Perhaps the true exploration of death has been the lingering of the show itself. After 25 years of admittedly diminishing returns, it has become Grandpa Simpson, forgotten at the Springfield Retirement Castle. I hate it say this – though I’m certainly not the first to do so – but The Simpsons has become repetitive, bloated and to a large extent irrelevant. Indeed, even as I guffawed at golden age episodes, I was brought back to earth with previews of the queasy making crossover episode between The Simpsons and that shit-smeared repository for socially regressive, laughless humor: Family Guy. The brand has undoubtedly suffered in the last 10 years.
So, I guess I’m ending on a dark note. But look at all the joy expressed above. This is a long, gushy article because this series is so deeply a part of my life. My fiancé and I exchange affection through Simpsons quotes lobbed back and forth. Over dinner, on a long car trip, on the subway. And we’re not alone. That’s my final endorsement of this show: that individual quotes from it serve as suitable replacements for “I love you.” That must count for something. Hell, I’d say it counts for a lot.

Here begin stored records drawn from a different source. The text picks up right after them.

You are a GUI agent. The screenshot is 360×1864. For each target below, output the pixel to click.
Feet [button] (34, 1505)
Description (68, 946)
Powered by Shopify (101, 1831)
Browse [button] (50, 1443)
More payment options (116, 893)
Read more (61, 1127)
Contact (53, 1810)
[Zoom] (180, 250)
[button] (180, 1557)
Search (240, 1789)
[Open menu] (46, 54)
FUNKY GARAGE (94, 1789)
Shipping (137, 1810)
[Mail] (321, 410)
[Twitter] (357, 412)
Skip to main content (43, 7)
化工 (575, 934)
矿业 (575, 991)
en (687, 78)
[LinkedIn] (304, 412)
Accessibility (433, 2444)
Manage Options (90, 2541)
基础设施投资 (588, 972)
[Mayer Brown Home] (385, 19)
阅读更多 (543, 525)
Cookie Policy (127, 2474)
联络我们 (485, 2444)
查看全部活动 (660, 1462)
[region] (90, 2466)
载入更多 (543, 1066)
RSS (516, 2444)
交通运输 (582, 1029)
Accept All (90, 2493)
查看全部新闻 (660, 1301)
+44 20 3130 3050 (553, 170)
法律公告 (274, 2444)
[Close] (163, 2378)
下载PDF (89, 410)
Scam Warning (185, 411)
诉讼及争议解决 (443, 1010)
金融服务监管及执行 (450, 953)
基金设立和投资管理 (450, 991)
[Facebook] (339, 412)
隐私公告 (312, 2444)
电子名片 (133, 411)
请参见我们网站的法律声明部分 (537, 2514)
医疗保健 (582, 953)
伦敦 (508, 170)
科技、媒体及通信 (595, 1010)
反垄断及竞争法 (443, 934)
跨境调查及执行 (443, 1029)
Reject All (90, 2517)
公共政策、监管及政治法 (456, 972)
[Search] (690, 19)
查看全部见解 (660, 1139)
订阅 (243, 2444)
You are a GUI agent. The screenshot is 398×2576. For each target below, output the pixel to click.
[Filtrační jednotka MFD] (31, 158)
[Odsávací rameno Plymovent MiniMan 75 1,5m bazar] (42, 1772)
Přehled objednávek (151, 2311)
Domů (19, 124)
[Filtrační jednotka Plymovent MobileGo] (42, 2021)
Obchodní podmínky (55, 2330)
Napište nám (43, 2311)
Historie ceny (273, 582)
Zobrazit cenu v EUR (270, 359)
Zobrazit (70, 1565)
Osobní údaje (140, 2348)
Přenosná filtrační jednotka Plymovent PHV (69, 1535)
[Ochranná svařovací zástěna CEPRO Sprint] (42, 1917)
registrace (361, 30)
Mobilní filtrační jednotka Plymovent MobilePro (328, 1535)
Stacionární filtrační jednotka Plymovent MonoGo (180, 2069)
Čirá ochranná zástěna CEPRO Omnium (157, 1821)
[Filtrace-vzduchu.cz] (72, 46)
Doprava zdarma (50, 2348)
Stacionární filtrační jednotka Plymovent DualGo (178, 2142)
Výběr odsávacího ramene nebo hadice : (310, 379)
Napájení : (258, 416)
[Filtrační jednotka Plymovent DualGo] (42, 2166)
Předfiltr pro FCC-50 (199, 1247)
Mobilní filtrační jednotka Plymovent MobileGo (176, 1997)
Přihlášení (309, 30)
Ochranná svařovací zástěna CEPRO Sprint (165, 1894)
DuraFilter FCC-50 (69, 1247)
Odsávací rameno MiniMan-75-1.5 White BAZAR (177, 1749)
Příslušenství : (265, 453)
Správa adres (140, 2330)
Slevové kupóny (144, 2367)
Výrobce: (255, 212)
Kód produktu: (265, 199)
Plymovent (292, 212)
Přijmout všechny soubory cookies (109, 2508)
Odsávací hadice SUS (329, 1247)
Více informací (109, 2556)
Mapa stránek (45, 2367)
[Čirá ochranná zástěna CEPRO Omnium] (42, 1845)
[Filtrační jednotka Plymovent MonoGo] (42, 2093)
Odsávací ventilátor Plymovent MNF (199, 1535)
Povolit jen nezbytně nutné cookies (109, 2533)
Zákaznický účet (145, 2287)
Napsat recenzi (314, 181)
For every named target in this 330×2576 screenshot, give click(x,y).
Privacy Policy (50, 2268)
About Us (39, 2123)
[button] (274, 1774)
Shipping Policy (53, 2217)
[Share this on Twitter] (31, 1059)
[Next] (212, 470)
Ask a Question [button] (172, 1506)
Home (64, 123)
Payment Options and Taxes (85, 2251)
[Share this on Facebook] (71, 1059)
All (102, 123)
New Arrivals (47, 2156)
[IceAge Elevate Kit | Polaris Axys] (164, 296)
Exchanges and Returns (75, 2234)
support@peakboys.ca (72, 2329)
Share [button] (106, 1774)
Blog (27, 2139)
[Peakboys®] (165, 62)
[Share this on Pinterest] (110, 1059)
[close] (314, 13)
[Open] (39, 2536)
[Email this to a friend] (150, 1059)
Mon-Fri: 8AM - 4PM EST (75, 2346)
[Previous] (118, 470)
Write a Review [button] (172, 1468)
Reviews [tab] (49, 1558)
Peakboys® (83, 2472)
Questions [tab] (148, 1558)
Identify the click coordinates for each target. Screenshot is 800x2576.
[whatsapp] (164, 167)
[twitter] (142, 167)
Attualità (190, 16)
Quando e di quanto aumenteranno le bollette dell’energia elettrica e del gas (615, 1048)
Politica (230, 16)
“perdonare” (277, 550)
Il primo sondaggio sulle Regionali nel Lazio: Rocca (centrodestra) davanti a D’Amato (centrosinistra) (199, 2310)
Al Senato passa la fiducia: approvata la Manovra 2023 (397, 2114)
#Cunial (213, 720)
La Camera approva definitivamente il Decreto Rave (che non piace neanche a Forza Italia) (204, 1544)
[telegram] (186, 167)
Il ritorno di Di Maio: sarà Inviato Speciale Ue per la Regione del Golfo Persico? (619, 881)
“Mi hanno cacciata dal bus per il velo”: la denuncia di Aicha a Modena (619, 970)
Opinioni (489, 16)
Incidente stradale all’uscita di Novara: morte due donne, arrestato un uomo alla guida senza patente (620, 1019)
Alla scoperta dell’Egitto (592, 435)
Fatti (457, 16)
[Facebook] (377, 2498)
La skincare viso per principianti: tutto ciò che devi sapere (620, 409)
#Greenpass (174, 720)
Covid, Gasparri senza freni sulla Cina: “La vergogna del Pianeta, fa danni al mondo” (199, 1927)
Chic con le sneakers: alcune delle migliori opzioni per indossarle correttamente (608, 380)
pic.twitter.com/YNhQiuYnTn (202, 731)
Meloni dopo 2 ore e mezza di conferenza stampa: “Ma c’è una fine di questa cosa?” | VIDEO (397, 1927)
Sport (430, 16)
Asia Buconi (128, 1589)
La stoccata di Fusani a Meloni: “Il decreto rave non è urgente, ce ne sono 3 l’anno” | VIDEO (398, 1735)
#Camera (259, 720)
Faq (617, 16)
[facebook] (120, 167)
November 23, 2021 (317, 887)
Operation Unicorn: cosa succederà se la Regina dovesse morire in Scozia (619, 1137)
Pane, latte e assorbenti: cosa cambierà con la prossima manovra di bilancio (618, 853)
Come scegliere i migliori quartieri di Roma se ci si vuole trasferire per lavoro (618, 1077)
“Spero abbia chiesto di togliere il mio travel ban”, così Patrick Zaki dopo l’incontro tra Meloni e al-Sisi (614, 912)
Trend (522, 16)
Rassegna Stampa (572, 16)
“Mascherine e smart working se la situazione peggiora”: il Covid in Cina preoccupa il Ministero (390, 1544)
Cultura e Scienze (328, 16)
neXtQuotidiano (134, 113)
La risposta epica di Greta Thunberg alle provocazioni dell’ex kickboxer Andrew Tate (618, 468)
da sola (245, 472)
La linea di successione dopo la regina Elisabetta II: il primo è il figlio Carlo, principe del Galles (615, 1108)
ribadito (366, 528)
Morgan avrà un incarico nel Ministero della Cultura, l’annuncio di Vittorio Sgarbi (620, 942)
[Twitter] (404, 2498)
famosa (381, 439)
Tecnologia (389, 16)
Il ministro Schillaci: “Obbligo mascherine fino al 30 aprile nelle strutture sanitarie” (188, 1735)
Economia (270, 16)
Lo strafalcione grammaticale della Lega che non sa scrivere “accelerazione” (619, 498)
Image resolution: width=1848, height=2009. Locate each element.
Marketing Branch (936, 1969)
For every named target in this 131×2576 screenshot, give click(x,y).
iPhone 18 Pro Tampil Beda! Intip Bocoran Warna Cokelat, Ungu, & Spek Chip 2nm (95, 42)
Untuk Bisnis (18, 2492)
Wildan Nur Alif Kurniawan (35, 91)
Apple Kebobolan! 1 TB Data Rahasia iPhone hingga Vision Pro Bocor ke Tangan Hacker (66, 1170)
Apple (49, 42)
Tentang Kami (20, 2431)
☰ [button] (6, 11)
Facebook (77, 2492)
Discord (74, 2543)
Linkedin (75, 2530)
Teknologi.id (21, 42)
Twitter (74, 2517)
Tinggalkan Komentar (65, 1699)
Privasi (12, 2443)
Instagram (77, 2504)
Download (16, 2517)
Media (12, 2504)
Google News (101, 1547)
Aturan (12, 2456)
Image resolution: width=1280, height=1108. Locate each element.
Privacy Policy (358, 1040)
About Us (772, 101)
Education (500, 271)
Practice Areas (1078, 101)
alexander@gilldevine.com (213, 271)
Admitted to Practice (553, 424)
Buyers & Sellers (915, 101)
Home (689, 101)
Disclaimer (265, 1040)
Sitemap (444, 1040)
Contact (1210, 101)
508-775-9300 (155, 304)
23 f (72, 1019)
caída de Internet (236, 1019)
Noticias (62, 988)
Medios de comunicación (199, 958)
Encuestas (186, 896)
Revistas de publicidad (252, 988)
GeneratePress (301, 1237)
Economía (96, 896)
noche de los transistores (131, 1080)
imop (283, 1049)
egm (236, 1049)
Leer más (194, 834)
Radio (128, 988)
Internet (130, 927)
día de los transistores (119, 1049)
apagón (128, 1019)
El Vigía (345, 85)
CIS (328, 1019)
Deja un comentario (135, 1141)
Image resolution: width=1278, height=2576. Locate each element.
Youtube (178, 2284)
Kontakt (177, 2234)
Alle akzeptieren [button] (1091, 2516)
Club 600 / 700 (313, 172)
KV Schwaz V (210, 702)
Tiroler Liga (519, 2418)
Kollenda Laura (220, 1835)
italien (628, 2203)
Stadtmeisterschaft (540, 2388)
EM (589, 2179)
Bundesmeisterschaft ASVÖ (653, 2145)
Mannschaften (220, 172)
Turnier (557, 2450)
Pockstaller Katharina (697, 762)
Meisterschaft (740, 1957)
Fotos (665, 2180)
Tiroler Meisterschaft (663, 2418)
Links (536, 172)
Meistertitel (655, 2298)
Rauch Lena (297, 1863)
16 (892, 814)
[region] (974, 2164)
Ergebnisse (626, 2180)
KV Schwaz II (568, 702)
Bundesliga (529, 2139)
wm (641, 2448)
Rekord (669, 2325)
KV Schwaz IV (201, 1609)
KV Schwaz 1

 And I wasn’t alone. FXX fared damn well with this 12 day marathon gambit. The difference between the numbers FXX is putting down and the numbers of its previous incarnation, Fox Soccer, are night and day.
 Another show that manages this dual absurdity/catharsis balance was Community in its first three seasons. That it fell off so dramatically with Dan Harmon’s departure and could not rebound with his return illustrates the trickiness of the tightrope walk,
 In this regard, the show has more in common with the other series of that era with a loving and lovably imperfect family, Roseanne.
 Fun fact: this show was a mid-season replacement, premiering with a Christmas special and a short first season. Hence the first Treehouse of Horror did not air until Season 2.
 That the Simpsons never age is at once the greatest strength and the greatest weakness of the show. Yes, the writers avoid some the pitfalls that come with actors again, but 25 seasons in, it’s a bit infuriating that no character ever moves on with life. How many times has Bart completed the fourth grade?
 I cannot say exactly why, but Milhouse is my favorite character in the show by a mile. The certainly with which he expresses the most naïve notions (“When she sees you’ll do anything she says, she’s bound to respect you”) endears him to me so much.
 That was during Greg Daniels’ tenure (1993-2009), and you can see the Springfield-Shelbyville dynamic repeating itself in the Pawnee-Eagleton feud of Daniels’ Parks and Recreation.
 See also, good Christian Ned Flanders on what taxes pay for: “Everything! Policemen, trees, sunshine! And let’s not forgot the folks who just don’t feel like workin’, God bless ‘em!”
 Quick non sequitur endorsement: if you haven’t seen the lovely documentary by Jeffery Schwartz, I Am Divine, about Waters’ muse, do so immediately. It’s been on Showtime lately, and as of today it’s available to stream on Netflix.
 Though one could also mention the offscreen sort-of death of celebrity psychiatrist Dr. Marvin Monroe.
 Example: Grandpa has twice given his family their inheritance early.